2006 James Beard Award Winner! Cooking from a Professional Point of View Category!

When Suzanne Goin opened her restaurant, Lucques, in 1998, she became an overnight star on the California culinary scene. Seven years later the restaurant is universally recognized as of the best in America, and Sunday Suppers at Lucques have become a beloved Los Angeles tradition.

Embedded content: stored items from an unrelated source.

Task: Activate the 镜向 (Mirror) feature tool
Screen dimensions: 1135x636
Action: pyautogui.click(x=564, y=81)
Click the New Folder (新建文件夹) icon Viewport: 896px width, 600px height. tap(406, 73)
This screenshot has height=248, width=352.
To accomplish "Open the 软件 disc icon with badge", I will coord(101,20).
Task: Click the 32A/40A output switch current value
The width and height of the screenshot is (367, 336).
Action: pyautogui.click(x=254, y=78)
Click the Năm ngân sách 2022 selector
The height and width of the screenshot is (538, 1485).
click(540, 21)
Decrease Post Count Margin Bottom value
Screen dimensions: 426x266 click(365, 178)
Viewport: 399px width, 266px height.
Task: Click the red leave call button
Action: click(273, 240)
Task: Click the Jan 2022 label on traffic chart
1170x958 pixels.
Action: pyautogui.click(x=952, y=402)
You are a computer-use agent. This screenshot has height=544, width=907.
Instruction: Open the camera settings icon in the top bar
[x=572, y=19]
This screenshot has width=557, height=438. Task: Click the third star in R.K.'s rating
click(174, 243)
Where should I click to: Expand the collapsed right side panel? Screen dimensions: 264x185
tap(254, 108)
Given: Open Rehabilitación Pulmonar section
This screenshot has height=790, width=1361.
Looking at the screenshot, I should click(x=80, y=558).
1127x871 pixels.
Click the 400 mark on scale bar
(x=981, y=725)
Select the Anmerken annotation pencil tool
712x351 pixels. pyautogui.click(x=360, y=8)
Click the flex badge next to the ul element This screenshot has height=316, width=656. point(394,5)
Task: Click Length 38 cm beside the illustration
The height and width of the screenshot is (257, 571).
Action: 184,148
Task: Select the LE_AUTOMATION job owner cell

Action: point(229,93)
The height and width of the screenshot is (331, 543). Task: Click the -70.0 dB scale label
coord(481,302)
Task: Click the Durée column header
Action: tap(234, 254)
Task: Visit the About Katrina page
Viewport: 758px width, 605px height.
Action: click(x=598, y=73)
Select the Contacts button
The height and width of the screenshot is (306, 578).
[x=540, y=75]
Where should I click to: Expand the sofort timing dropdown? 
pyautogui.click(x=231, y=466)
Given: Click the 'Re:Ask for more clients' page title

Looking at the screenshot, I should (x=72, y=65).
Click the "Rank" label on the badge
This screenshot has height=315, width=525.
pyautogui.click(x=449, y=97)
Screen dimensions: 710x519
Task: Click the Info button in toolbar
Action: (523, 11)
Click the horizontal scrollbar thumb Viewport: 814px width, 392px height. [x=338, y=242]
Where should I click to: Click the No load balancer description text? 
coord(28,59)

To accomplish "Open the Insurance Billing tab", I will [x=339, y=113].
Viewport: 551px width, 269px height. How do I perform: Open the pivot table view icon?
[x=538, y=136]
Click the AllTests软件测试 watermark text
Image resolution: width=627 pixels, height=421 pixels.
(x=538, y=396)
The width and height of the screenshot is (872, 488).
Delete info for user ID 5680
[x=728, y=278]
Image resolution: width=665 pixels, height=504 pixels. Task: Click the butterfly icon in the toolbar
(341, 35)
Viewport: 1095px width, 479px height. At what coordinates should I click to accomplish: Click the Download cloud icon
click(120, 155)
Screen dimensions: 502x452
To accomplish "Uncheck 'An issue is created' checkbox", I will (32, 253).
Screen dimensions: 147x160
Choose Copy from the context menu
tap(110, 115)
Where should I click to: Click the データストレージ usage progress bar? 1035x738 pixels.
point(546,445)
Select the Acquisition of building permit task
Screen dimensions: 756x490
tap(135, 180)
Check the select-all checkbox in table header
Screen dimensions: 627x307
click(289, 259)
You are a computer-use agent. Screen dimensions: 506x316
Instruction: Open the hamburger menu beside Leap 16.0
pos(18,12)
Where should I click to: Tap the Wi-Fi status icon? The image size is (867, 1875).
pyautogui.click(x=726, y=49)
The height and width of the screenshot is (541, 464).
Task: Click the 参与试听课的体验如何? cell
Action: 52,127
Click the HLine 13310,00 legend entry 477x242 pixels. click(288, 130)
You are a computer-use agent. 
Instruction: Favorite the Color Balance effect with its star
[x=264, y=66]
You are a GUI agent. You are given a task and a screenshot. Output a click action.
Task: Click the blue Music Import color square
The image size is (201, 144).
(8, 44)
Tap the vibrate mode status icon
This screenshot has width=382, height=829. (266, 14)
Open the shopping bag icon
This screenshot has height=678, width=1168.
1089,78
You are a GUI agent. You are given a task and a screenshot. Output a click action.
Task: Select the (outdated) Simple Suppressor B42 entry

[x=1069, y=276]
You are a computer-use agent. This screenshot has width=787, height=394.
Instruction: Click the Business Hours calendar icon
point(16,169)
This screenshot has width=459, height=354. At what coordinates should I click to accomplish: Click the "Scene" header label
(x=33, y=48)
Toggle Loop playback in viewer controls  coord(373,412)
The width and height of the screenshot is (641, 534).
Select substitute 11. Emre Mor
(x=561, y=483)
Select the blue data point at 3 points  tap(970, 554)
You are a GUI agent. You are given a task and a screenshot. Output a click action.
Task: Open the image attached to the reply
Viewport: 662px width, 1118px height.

Now Goin gives us a wonderful book that brings her delectable Sunday Suppers into our own kitchens. Here are 132 recipes, organized by season, that reflect her commitment to the freshest ingredients available andher trademark knack for the most unexpected, delicious combinations. Appetizers such as Warm Kaboch Salad with Dandelion, Bacon, Roncal, and Pecans prepare the palate for the vast range of flavors and creativity that Goin brings to her cooking. The main courses include Braised Beef Short Ribs with Potato Puree and Horseradish Cream,; Saffron Marinated Chicken with Parmesan Pudding and Sugar Snap Peas; and Hawaiian Supper with Green Rice, Creme Fraiche, and Persian Cucumbers. Then there is Caramelized Chocolate Bread Pudding, Cranberry Walnut Clafoutis, or Warm Crepes with Lemon Zest and Hazelnut Brown Butter, to name just a few of the irresistible desserts.


Goin's infectious enthusiasm for food, for cooking, and for the pleasures of the table life fills these pages. Every one of these recipes--wonderfully easy to follow--is guaranteed to surprise and delight the palate.